BEGIN

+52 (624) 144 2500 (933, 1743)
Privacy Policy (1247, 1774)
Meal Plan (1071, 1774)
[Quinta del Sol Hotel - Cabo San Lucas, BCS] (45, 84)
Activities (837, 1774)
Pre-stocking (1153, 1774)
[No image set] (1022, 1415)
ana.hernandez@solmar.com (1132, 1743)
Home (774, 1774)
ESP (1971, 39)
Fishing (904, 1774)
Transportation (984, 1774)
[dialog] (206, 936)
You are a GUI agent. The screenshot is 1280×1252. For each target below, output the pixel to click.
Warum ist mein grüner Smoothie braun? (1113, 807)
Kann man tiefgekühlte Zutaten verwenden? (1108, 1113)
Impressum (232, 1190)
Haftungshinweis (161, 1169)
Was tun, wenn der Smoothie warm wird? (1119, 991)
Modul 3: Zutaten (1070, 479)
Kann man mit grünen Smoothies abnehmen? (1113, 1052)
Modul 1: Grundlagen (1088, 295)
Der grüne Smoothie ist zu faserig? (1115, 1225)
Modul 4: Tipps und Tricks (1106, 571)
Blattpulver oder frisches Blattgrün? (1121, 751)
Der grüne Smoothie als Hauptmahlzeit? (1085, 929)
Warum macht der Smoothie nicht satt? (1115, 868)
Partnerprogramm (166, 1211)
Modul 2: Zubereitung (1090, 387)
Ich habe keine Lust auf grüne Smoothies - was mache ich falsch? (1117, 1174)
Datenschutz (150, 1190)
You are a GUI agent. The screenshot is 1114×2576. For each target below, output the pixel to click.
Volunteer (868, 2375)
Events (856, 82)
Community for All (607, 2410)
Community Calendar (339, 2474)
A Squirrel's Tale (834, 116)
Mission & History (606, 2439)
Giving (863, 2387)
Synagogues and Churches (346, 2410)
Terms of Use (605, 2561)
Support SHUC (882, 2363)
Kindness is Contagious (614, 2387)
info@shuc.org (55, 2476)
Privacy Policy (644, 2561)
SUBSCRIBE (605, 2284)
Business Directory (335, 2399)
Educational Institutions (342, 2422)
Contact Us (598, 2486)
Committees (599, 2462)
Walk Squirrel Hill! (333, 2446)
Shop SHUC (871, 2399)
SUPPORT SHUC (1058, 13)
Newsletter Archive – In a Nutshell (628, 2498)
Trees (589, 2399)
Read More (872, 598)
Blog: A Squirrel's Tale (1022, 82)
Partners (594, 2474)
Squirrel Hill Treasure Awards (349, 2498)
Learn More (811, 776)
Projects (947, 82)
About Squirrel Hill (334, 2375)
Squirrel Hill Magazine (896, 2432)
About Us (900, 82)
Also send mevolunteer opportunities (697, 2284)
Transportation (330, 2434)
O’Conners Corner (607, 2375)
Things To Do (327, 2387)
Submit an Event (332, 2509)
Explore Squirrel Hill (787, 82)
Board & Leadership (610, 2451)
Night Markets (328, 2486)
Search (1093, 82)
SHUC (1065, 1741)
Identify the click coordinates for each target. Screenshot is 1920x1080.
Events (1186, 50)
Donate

END

Send back every entry precisely as given.

+52 (624) 144 2500 (933, 1743)
Privacy Policy (1247, 1774)
Meal Plan (1071, 1774)
[Quinta del Sol Hotel - Cabo San Lucas, BCS] (45, 84)
Activities (837, 1774)
Pre-stocking (1153, 1774)
[No image set] (1022, 1415)
ana.hernandez@solmar.com (1132, 1743)
Home (774, 1774)
ESP (1971, 39)
Fishing (904, 1774)
Transportation (984, 1774)
[dialog] (206, 936)
You are a GUI agent. The screenshot is 1280×1252. For each target below, output the pixel to click.
Warum ist mein grüner Smoothie braun? (1113, 807)
Kann man tiefgekühlte Zutaten verwenden? (1108, 1113)
Impressum (232, 1190)
Haftungshinweis (161, 1169)
Was tun, wenn der Smoothie warm wird? (1119, 991)
Modul 3: Zutaten (1070, 479)
Kann man mit grünen Smoothies abnehmen? (1113, 1052)
Modul 1: Grundlagen (1088, 295)
Der grüne Smoothie ist zu faserig? (1115, 1225)
Modul 4: Tipps und Tricks (1106, 571)
Blattpulver oder frisches Blattgrün? (1121, 751)
Der grüne Smoothie als Hauptmahlzeit? (1085, 929)
Warum macht der Smoothie nicht satt? (1115, 868)
Partnerprogramm (166, 1211)
Modul 2: Zubereitung (1090, 387)
Ich habe keine Lust auf grüne Smoothies - was mache ich falsch? (1117, 1174)
Datenschutz (150, 1190)
You are a GUI agent. The screenshot is 1114×2576. For each target below, output the pixel to click.
Volunteer (868, 2375)
Events (856, 82)
Community for All (607, 2410)
Community Calendar (339, 2474)
A Squirrel's Tale (834, 116)
Mission & History (606, 2439)
Giving (863, 2387)
Synagogues and Churches (346, 2410)
Terms of Use (605, 2561)
Support SHUC (882, 2363)
Kindness is Contagious (614, 2387)
info@shuc.org (55, 2476)
Privacy Policy (644, 2561)
SUBSCRIBE (605, 2284)
Business Directory (335, 2399)
Educational Institutions (342, 2422)
Contact Us (598, 2486)
Committees (599, 2462)
Walk Squirrel Hill! (333, 2446)
Shop SHUC (871, 2399)
SUPPORT SHUC (1058, 13)
Newsletter Archive – In a Nutshell (628, 2498)
Trees (589, 2399)
Read More (872, 598)
Blog: A Squirrel's Tale (1022, 82)
Partners (594, 2474)
Squirrel Hill Treasure Awards (349, 2498)
Learn More (811, 776)
Projects (947, 82)
About Squirrel Hill (334, 2375)
Squirrel Hill Magazine (896, 2432)
About Us (900, 82)
Also send mevolunteer opportunities (697, 2284)
Transportation (330, 2434)
O’Conners Corner (607, 2375)
Things To Do (327, 2387)
Submit an Event (332, 2509)
Explore Squirrel Hill (787, 82)
Board & Leadership (610, 2451)
Night Markets (328, 2486)
Search (1093, 82)
SHUC (1065, 1741)
Identify the click coordinates for each target. Screenshot is 1920x1080.
Events (1186, 50)
Donate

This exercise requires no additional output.